Can I really be ISO 27001 certified within four weeks?

Almost never in a way that holds up. ISO 27001 requires a management system that demonstrably functions, and an accredited certification body wants to see through a Stage 1 and Stage 2 audit that your controls are actually running. Providers promising 4 weeks typically deliver templates that a competent auditor will see through. A realistic, responsible timeline is around three months.

Why is a cheap or non-accredited audit a risk?

Because large clients check the origin of your certificate. A certificate from a non-accredited or weakly accredited body may be technically valid, but procurement teams are increasingly rejecting them. You end up paying for a certificate that still doesn't open the deal you were after. An RvA-accredited auditor delivers a certificate that passes that check.

What's wrong with an ISMS in Excel or Confluence?

There's nothing inherently wrong with it and you can certainly make it work, but an ISMS that functions as a living system makes your organisation genuinely efficient and secure. A spreadsheet does not. Policies become outdated without anyone noticing, evidence gets scattered, versions get mixed up, and just before the audit you spend days tracking down evidence you should have been collecting all along. The result is a paper tiger that doesn't truly protect your organisation, and also involves a lot of manual work to satisfy your auditor.

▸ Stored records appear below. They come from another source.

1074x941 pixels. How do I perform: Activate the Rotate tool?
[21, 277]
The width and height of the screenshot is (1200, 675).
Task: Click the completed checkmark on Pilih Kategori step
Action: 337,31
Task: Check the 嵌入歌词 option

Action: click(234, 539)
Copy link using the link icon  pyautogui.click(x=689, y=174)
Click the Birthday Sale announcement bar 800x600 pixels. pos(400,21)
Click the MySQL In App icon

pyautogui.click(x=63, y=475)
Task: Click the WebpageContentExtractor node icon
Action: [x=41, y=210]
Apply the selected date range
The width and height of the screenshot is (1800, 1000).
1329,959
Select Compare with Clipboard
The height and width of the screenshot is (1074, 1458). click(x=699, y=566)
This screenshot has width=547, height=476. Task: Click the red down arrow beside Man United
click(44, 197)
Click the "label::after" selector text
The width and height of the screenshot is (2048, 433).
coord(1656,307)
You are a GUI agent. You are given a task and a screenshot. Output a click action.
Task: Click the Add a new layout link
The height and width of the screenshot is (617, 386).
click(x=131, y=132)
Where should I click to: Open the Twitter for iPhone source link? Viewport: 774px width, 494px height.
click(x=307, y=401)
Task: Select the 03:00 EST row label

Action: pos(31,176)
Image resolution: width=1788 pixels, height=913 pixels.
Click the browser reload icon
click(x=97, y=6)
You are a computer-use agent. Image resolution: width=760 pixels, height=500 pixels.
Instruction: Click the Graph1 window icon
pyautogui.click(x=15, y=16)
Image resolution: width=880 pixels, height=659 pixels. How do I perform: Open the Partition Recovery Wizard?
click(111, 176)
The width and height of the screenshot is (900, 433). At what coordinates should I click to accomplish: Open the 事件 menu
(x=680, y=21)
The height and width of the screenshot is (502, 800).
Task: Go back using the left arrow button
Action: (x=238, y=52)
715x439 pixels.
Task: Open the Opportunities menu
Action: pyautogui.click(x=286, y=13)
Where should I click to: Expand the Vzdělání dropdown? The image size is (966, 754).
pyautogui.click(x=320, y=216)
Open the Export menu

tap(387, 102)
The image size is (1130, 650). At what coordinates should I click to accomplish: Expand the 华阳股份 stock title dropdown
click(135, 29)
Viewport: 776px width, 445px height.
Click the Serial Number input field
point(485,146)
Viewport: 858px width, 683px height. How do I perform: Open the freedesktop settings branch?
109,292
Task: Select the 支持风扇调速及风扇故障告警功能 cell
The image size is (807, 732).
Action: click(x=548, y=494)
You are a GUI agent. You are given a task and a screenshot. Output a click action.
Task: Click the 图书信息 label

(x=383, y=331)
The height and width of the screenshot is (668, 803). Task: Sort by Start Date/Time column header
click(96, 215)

Why does three months feel faster than it sounds?

Because the gain isn't in skipping steps, but in moving through them efficiently. A platform that automatically collects evidence and offers pre-built linked controls saves many hours compared to working manually. Personal guidance prevents the mistakes that can delay a process by months. That combination makes a responsible timeline of around three months achievable.

What should I tell my client while I'm still working towards certification?

Be specific. Show that you have a process underway with a legitimate partner and that you've scheduled the audit with an accredited auditor. Many clients will accept an ongoing, demonstrable process as a bridge, especially if you show you're choosing quality over the fastest route. An honest answer with a concrete timeline is stronger than a rushed certificate that doesn't hold up.